A deeper journey into the structure reveals an enormous colony of offspring eggs, none of which are familiar to human knowledge. One of the investigators gets too close to the curious matter and pays the price. A slimy living organism breaks out of an egg and attaches itself to the investigator's face, immobilizing him.
The crew retreats back to the ship and brings their fallen comrade aboard. After a failed attempt to remove the creature from his face, the problem seems to have fixed itself when the victim eventually wakes up without any evident damage or any memory of what had happened.
But all hopes for a return to normalcy are soon shattered. During a dinner time meal, the victim experiences a sharp pain coming from within his organs. It gradually gets worse until the unthinkable occurs. A small extraterrestrial being emerges from the victim's stomach and escapes into the maze-like corridors of the Nostromo. The crew divide themselves up in an attempt to execute the runaway creature, but the alien becomes full grown and is now a hostile menace with the capability of compromising the mission and the passenger's lives. Then the movie becomes a cat-and-mouse game between alien and humans with only one team having the chance to survive.
Director Ridley Scott does not rush any of the plot to compromise for slow attention spans. The first six minutes of the film actually has no dialogue at all. Using numerous dolly shots, Scott enjoys thoroughly exploring the details of the spaceship world which looks more like a prison than a home. The camera usually stays at the same height level as its human characters so that nearly everything can be experienced from their perspective. The long shots of the ship's interior remind me of the experience of reading a novel. Establish the environment first and explore the characters later. Once both tasks are accomplished, the body of the story is at its strongest. I also had to wonder if Sam Raimi drew any inspiration here for his trademark 360 degree spin shot that he used for the Evil Dead trilogy.
All seven characters behave differently yet are not fully revealed in their personalities. It's the perfect amount for what the movie wants to achieve. We can be familiar with them just enough to care for them but not enough for us to predict them. It's one of the most difficult things to learn for a storyteller but magnificent when executed as perfectly as it is here.
The fun part about Alien is that the title character is rarely seen on screen. In most cases, it would make for a very boring thriller. But here the tension is allowed to build to its maximum level. The "less is more" philosophy is followed unconditionally in this film. This idea can be supported by the quiet subtle music score by Jerry Goldsmith. Most of the time it sounds like the same motif played on repeat. Maybe it is. It blends in so well that it's often unnoticeable. After spending as much time as these characters do in space, everything can appear to be the same.
Alien's most memorable scenes are delightfully over the top. It's not wrong to laugh while feeling scared at the same time. It's incredible how effective these shock scenes still are after existing for over thirty years.

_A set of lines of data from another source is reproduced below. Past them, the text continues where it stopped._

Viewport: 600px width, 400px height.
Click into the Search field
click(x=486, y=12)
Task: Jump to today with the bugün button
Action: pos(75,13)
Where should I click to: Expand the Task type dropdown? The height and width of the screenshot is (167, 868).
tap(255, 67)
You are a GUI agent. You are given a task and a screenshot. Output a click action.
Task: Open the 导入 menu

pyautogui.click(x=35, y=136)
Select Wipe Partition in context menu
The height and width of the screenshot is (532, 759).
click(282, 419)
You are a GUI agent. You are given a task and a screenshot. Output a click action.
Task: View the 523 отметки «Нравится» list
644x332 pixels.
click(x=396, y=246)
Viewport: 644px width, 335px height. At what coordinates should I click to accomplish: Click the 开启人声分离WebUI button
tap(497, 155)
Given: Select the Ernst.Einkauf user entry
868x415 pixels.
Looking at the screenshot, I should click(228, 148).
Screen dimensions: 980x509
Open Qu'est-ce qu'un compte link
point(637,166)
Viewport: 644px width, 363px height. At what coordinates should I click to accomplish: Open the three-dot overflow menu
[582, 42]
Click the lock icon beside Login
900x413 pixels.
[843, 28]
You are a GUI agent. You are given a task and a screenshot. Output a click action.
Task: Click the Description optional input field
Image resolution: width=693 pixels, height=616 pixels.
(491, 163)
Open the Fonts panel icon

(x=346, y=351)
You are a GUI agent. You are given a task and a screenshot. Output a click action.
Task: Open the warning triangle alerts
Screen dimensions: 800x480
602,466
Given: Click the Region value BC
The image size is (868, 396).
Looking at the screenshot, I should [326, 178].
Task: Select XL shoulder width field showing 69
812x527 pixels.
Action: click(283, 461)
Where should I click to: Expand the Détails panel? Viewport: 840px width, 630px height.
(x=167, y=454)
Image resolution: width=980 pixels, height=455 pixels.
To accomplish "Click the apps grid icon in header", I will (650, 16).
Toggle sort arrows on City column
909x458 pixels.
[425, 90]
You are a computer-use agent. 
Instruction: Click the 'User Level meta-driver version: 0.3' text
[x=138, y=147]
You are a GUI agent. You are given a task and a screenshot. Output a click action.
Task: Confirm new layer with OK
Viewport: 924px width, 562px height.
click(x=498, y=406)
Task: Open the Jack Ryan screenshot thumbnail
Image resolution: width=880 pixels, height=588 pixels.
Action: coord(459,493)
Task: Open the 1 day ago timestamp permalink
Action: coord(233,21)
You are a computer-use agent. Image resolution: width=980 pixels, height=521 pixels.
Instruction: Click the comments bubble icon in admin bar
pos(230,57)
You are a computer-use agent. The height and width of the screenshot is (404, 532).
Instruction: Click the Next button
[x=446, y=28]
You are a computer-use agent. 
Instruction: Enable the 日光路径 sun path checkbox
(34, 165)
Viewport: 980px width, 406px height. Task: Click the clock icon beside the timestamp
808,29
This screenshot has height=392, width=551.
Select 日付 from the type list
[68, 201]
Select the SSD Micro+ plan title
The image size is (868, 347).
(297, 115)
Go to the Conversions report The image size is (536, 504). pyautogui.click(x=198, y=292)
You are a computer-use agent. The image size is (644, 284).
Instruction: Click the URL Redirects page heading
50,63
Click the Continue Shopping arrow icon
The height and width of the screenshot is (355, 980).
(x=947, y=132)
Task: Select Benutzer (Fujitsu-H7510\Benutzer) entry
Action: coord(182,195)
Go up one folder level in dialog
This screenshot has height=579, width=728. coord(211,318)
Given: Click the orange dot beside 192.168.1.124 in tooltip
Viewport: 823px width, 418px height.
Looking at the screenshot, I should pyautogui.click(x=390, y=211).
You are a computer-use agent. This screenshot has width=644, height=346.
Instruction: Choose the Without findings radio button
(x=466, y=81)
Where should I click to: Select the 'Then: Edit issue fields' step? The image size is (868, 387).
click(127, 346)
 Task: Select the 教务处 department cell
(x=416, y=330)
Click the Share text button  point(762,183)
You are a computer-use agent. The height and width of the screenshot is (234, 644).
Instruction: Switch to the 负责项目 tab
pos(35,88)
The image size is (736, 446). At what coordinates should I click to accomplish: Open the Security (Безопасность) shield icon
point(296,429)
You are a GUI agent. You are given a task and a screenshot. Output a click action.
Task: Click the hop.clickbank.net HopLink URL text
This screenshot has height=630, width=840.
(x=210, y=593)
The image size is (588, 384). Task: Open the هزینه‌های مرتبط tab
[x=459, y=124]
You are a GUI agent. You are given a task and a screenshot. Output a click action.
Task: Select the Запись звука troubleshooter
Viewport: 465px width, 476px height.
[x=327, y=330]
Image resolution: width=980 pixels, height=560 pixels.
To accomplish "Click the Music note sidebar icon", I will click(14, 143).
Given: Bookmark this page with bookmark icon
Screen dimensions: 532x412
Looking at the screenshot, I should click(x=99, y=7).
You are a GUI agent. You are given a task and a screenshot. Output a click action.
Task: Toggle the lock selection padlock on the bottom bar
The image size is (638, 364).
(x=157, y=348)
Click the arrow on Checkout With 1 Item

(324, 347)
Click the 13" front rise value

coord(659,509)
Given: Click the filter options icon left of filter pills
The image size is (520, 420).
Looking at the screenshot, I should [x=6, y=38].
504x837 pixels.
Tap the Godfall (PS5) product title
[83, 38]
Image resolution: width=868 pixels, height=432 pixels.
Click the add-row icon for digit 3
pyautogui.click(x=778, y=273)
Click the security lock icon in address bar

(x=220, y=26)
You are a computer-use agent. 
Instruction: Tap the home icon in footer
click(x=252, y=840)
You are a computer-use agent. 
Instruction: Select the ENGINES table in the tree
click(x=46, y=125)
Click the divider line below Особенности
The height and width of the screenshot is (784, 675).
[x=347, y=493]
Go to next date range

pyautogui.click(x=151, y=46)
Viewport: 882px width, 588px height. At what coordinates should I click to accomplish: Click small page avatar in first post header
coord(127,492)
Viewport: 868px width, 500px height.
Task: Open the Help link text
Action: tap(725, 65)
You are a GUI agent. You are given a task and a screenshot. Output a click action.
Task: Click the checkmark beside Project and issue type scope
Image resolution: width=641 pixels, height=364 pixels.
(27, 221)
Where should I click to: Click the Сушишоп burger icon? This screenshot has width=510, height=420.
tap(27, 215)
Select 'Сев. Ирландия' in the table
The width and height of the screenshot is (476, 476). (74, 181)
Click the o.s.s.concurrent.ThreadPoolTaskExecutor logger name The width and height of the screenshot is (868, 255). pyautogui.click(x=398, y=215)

On the other hand, there are some moments that didn't sit well with me. The acting is a bit stiff at times. Some plot twists are too B-movie for the film's quality. And whose bright idea was it to bring a cat onboard the ship? Was its presence really necessary for anything? I think the poor animal would have much preferred to stay in its litter box back home on Earth than get frantically carried around by an astronaut in peril.
I would also like to know how and why they convinced Sigourney Weaver to strip down to her underwear for no apparent reason near the end of the movie. Did Ridley Scott have to follow some sort of studio quota that demanded at least one half naked woman in their horror movie? I cannot fathom any other reason for its random placement.
Fortunately, all the things that need to make sense do so convincingly. Not bad for a movie about an alien living inside a human being. If there is any hope for a future classic alien film to rise above the others, it needs to follow this movie's guidelines. Stay plausible within your own universe and don't be afraid to have a little fun.